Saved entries
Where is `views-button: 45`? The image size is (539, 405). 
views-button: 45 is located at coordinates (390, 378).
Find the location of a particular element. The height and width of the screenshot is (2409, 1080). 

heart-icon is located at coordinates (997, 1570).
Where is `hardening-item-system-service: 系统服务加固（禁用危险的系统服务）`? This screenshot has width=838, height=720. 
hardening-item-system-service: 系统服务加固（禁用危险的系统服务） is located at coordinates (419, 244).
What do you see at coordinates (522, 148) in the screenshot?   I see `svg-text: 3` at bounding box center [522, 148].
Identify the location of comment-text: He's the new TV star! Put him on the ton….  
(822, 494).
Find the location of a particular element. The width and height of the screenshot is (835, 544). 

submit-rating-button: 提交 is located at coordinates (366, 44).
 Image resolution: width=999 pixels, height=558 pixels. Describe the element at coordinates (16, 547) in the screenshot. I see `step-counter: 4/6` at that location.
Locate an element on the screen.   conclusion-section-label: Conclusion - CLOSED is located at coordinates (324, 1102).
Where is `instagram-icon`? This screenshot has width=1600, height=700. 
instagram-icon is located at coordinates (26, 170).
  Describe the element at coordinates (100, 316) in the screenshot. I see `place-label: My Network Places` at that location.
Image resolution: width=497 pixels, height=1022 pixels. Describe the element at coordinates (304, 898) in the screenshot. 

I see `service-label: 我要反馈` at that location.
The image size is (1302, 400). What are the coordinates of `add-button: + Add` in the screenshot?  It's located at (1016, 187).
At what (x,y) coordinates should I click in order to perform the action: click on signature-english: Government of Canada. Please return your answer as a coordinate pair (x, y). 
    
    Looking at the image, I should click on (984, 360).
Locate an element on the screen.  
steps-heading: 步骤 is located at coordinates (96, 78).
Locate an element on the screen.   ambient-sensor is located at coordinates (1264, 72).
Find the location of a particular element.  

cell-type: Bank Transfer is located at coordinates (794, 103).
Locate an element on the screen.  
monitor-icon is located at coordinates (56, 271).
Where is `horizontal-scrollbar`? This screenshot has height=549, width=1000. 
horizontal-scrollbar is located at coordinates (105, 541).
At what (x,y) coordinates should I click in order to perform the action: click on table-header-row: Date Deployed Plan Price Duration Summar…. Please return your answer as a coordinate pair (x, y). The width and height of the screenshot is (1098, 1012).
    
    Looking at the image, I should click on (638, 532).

▸ **EXERCISE DETAILS**
Pick out each line above that contains the string "item".

▸ **TASK RESPONSE**
Where is `hardening-item-system-service: 系统服务加固（禁用危险的系统服务）`? This screenshot has width=838, height=720. 
hardening-item-system-service: 系统服务加固（禁用危险的系统服务） is located at coordinates (419, 244).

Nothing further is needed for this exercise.